Jacksonville Skyline

As a college student who spends eight months of the year roughly 700 miles away from home, I treasure summer mainly for the opportunity it allows me to spend an extended period of time in my beloved home of Jacksonville, Florida. For me, home is a place of comfort, rest, and security. Home contains sweet memories of the past and an assurance of security and stability in the future. Home is my anchor in the world. Besides my three years at UVA, I have lived all of my (almost) 21 years in Jacksonville, and 18 of those in the same house. To say that I have strong ties to this place is an understatement. So when the opportunity to spend another summer at home, this time working with an urban youth ministry, arose, I excitedly signed on to work with a group of inner-city kids I hadn’t even met yet, not really knowing what to expect but hopefully anticipating the adventures ahead. The internship through Project on Lived Theology checked all the boxes of an appealing summer gig: hanging out with kids, learning about urban ministry first hand, reading cool stuff with an awesome professor, and spending the summer at home with my family.

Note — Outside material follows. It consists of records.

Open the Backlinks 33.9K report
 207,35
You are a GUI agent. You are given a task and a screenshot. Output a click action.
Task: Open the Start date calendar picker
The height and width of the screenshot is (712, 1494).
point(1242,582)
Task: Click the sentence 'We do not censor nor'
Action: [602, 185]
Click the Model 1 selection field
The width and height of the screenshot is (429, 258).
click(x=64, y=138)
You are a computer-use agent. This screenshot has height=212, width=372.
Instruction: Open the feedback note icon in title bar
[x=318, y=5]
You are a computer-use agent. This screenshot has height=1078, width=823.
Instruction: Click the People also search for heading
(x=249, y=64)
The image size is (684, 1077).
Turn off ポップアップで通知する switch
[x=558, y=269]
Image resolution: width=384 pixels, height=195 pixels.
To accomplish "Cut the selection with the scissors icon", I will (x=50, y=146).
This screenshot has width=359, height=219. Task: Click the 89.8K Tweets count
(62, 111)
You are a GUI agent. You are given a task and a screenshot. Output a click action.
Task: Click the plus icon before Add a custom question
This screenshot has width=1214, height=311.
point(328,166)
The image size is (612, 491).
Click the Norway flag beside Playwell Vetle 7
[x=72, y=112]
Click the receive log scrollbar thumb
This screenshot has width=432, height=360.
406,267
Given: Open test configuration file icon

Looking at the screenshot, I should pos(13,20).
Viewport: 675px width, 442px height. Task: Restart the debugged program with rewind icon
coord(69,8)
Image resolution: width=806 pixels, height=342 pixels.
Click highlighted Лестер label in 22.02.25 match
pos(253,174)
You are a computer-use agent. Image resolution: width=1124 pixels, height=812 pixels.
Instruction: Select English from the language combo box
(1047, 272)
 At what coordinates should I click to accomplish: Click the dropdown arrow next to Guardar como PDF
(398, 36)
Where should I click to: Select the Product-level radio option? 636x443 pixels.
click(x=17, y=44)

As excited as I was (and still am) to be home, I suspected the emotional, familial, and material comfort and safety provided by my home would create some tensions throughout the summer. The most obvious manifestations of the inevitable dissonance were geographic and material. The riverfront, all white, gated neighborhood in which I grew up and which I still call home is one of the many vestiges of the segregation that created and still undergirds most cities in the South to this day. Jacksonville is no exception. A city with a painful racial past, Jacksonville has yet to come to terms with what it looks like to reconcile long-standing racial, economic, and social differences. The people who benefit most from these differences, and thus those who stand to lose the most if things change, are the well-to-do white residents of Jacksonville who I have always called my neighbors, classmates, and friends, not to mention myself. This aspect of being home has not changed, but what has is my perspective on it. Instead of not having to think twice about the normalcy of my context, I now cannot drive through the gates to my yacht club home without the nagging pinprick reminders of the profound inequality represented by every aspect of where I come from.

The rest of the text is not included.